● What you are asked to do: An exact transcription of each entry below is required, without any pictures.
** Opening Recorded data block **
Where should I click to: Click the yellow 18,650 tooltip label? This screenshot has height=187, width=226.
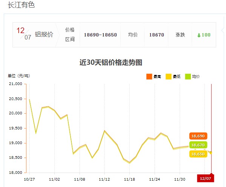coord(198,154)
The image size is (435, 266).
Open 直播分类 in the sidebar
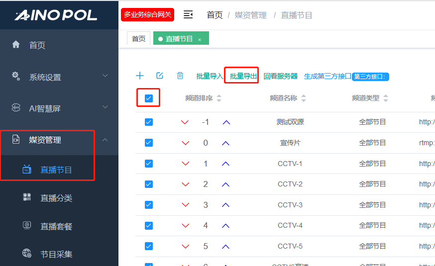(x=56, y=198)
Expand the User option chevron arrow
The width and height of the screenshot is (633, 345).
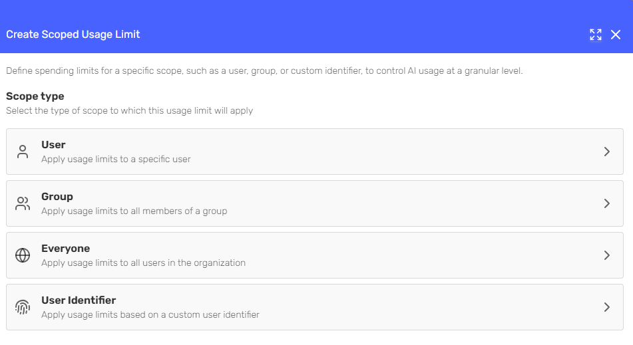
** Closing Recorded data block **
● Output for this exercise:
Where should I click to: Click the yellow 18,650 tooltip label? This screenshot has height=187, width=226.
coord(198,154)
The image size is (435, 266).
Open 直播分类 in the sidebar
(x=56, y=198)
Expand the User option chevron arrow
The width and height of the screenshot is (633, 345).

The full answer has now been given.